A government official closely acquainted with the negotiation process explained, “From the outset, this battle has been spearheaded more by KIRA than by the KMA.” Indeed, KIRA has consistently run several steps ahead of the KMA strikes (first one on Aug. 24 and a second on Aug. 26-28) with collective actions such an initial strike on Aug. 7 and second indefinite strike since Aug. 21 that have also enlisted vital staff from emergency rooms and intensive care units.

A large number of medical students are also preparing to boycott state examinations and classes. The Korea Health Personnel Licensing Examination Institute (Kuksiwon) announced that 89% of those registered for a practical examination scheduled for Sept. 1 had canceled and requested refunds as of 6 pm on Aug. 25. At the Seoul National University College of Medicine, 47 professors and department heads released a statement in which they said they “cannot stand idly by while students boycott classes and the Korean Medical Licensing Examination [KMLE]” and insisted that “the administration and medical community should start the discussion process from square one once the coronavirus situation has fully come to an end.”

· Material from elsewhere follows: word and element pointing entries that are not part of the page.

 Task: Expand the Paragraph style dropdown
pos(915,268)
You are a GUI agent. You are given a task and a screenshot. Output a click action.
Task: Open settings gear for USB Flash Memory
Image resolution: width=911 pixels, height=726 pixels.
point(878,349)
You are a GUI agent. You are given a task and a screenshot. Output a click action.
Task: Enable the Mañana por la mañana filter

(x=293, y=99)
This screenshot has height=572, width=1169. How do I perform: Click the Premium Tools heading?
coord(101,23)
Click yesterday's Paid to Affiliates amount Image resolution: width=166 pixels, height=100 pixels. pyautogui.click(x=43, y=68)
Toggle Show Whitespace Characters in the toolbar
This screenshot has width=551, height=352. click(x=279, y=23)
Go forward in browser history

The strong outcry has been explained as being due to the fact that in contrast with physicians in their 40s and older who have already opened their own practices, medical students and residents today will be in direct competition with the additional 300 students per year that will be introduced through the government’s “regional physician system.” The regional physician system is a scholarship-based system to train separate physicians to provide essential and intensive treatment services for a 10-year period in regions seen as vulnerable in healthcare terms. That 10-year-period would also include a training period of five or more years as interns and residents.

With the first selections planned for 2022, the entering students would be just two years before the current group of first-year preparatory course students. A third year student in the regular course at one SCA medical school explained, “Based on the government’s plan, anyone who has completed their mandatory 10 years in the provinces [including their training period as an intern and resident] would be free to open up a practice in the Greater Seoul area or the region where they were a student.”

“You can only conclude that this will mean greater competition,” the student said.

Some observers are suggesting that a culture with a particularly strong sense of hierarchy has also played a role. A resident at one general hospital said, “Because you have people spending a really long time together from their admission to medical school through their training as interns and residents, and because these are people you will continue to see each other over years to come, the physician community has a tremendously strong sense of cohesion and mutual respect.”

“If one or two residents start tendering resignations in the different departments, the others will have a tough time making a different decision,” the resident explained.

Commenting on the resident’s battle, Jeon Jin-han, policy bureau director for the Association of Physicians for Humanism, said, “If this isn’t just a case of residents fighting to feather their own nests, then they should be calling for institutional reinforcements or presenting their own alternatives.”

“It’s not appropriate for them to be going ahead with their strike and simply demanding an unconditional withdrawal,” Jeon said.